The way to correct that is to take the whole face apart — "you undermine and totally redo the complete facelift," he says.

Called the composite facelift approach, Dr. Hamra's method includes moving tissues in a superior medial direction on the cheek rather than the singular lateral direction traditionally used in subcutaneous lifts, SMAS lifts, and malar fat techniques. The composite facelift achieves a lift that is multidirectional and oblique — toward the eye and ear rather than the ear alone. Such movement of the cheek, Dr. Hamra says, returns the aging eyelid muscle and cheek fat to their original positions and prevents pulling toward the ear.

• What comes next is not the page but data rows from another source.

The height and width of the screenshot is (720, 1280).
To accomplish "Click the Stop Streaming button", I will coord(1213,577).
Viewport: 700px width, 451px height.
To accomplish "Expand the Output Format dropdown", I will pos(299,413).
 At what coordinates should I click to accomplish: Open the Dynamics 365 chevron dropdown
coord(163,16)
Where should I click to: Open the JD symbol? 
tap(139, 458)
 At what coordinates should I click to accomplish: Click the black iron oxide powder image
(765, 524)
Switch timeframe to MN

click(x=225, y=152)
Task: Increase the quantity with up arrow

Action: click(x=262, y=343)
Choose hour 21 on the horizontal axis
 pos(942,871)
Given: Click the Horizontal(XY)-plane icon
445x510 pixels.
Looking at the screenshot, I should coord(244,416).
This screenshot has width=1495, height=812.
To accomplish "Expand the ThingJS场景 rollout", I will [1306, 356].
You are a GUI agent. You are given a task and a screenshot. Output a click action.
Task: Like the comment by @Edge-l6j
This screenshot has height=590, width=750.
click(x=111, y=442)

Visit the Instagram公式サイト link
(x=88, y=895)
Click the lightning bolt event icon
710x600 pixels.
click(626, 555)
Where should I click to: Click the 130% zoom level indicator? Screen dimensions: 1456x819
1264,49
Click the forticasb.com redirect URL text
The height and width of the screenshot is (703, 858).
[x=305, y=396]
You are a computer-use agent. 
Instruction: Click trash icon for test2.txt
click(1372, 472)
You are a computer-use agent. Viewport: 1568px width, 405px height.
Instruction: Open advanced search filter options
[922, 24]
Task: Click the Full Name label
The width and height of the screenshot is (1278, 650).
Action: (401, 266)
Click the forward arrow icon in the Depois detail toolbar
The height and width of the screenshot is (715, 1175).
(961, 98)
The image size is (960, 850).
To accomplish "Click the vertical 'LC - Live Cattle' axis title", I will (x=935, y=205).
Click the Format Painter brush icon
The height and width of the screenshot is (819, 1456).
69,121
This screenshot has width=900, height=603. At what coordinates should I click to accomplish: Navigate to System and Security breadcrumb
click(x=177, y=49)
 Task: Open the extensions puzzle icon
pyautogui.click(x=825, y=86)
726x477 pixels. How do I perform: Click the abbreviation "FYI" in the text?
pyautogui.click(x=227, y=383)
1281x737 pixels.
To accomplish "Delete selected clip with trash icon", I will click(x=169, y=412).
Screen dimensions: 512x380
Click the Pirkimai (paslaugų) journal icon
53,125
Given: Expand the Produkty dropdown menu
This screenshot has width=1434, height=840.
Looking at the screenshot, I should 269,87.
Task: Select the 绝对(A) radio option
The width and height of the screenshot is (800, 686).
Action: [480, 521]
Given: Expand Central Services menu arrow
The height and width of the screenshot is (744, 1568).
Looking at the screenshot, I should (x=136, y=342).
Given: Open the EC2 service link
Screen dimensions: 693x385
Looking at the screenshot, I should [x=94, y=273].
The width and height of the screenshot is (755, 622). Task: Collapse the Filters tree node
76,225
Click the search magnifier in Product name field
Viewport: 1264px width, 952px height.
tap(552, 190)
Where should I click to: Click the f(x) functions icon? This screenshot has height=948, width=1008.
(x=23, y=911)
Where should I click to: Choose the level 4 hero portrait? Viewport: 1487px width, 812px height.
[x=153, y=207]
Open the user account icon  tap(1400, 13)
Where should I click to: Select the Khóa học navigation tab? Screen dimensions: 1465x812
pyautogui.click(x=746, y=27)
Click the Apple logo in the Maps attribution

He employs a homespun analogy to describe his approach to patients:

"If a woman who wears size six inherits her mother's dress and it's a size 12, you don't just alter it. You have to take it apart and make a new dress out of the same fabric. It's the same thing on a secondary facelift. You take everything apart — the neck, the cheek, the lower eyes, and the forehead. And then you redo it in the correct direction," Dr. Hamra says.

As for guidelines, he says, "once you undermine everything, then you simply have to reattach it with the correct amount of tension."

Experience helps guide Determining the amount of tension is largely a matter of experience.

"You don't measure in the same tension as you would with a skin lift," Dr. Hamra says. "You must apply enough tension to reposition the muscles and fat of the cheek in the correct direction — toward the eye rather than the ear."

In addition, he says that on any secondary facelift, "the neck usually has to be redone because you want a complete facial rejuvenation when you're finished. That's done by analyzing what's going on and then trying to achieve a much improved neck contour."

Likewise, physicians must keep in mind that frequently, facelifted patients' earlobes have been pulled down.

"The scars that are frequently in front of the tragus, which may be acceptable or not, are going to be better if they're inside the tragus." he says.

"The vast majority of women who've had a facelift and eyelid procedure have not had a forehead lift, which must be done so every composite facelift will ensure the harmony that must exist after surgery by making the forehead, cheeks, jawline, and neck all harmoniously changed," Dr. Hamra adds.

High foreheads In the forehead area, 40 percent of patients' foreheads are too high to permit a coronal lift.

With such patients, he says, "you want to lower their hairline and make their forehead more narrow. So in these women you put the incision right at the hairline, then narrow it down anywhere from three-eighths of an inch to one inch."